### REQUIRED WORK
List every line of the records that contains the string "checkbox".
* start DATASET EXTRACT *
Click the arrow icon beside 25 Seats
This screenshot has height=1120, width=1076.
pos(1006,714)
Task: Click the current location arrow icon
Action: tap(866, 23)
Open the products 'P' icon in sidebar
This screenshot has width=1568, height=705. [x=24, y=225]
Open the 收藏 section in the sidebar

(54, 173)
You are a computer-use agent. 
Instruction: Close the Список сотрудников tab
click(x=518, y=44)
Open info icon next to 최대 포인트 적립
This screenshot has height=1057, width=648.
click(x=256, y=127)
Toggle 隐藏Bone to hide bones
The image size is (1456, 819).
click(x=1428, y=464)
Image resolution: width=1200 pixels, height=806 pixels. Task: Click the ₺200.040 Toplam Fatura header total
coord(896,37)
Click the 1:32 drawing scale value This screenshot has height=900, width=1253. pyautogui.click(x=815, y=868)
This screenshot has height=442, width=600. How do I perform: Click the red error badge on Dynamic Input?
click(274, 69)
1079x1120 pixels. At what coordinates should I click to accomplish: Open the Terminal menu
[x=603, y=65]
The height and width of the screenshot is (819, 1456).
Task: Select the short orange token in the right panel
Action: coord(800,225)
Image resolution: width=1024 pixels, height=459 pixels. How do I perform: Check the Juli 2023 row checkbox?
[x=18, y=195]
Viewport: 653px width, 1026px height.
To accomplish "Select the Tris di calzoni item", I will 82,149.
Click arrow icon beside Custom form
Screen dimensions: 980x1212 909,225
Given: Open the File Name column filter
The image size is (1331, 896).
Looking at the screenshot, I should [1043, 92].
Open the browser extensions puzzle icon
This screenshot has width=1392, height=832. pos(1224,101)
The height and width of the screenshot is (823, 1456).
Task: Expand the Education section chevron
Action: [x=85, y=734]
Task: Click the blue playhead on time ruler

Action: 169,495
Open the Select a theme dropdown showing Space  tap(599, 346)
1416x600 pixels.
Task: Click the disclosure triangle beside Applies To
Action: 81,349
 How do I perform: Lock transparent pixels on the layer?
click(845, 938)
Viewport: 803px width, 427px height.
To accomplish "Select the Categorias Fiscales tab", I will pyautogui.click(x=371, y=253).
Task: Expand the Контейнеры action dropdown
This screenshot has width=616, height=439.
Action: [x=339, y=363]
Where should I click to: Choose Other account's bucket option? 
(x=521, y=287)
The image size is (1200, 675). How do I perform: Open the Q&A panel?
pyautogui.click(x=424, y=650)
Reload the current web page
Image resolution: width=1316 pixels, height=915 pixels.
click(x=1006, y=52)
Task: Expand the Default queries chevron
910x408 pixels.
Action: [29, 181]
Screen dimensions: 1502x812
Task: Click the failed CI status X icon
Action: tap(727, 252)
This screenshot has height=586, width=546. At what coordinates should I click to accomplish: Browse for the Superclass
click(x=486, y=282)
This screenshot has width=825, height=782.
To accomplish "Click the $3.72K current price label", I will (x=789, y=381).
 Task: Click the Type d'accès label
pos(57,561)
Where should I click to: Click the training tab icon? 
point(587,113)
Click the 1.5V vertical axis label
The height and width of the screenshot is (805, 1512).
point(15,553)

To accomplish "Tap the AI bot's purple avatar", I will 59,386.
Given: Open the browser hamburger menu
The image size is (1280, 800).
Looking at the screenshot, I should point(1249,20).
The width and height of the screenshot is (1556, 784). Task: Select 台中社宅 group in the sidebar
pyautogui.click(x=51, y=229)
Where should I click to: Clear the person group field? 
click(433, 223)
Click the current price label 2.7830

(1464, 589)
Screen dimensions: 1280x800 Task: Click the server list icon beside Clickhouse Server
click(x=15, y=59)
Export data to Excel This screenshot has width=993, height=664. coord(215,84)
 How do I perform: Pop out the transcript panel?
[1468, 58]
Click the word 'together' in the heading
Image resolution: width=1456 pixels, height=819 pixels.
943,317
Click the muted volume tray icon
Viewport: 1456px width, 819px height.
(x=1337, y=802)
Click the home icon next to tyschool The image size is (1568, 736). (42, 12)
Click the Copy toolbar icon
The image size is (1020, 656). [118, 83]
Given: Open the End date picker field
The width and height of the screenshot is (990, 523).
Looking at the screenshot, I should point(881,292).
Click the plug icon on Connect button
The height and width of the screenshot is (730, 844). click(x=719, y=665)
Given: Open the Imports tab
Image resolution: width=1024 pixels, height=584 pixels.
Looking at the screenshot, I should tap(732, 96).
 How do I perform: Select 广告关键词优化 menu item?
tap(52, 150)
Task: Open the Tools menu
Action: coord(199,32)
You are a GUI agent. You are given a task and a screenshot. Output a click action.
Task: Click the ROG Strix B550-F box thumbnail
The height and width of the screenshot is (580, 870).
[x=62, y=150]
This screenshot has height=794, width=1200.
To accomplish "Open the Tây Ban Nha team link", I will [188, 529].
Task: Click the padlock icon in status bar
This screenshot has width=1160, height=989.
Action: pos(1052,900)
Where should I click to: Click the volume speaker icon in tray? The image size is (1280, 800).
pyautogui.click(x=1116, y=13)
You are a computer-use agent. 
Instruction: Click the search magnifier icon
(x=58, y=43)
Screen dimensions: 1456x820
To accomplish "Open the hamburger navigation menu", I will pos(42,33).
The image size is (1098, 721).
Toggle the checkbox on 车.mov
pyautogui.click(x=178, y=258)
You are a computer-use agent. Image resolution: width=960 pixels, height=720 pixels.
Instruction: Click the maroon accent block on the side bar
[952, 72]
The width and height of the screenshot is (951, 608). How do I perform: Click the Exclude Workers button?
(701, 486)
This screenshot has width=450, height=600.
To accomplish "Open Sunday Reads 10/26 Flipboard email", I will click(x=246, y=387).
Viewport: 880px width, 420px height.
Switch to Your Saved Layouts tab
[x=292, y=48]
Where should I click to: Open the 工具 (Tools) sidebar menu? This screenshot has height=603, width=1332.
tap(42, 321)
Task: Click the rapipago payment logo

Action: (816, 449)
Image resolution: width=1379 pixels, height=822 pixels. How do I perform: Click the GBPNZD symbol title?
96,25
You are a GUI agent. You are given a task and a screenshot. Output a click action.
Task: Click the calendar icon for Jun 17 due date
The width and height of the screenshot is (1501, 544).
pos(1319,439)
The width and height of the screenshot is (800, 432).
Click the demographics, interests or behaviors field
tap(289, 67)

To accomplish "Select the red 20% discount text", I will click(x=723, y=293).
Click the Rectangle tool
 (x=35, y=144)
* end DATASET EXTRACT *
### COMPLETED TASK
Image resolution: width=1024 pixels, height=459 pixels. How do I perform: Check the Juli 2023 row checkbox?
Toggle the checkbox on 车.mov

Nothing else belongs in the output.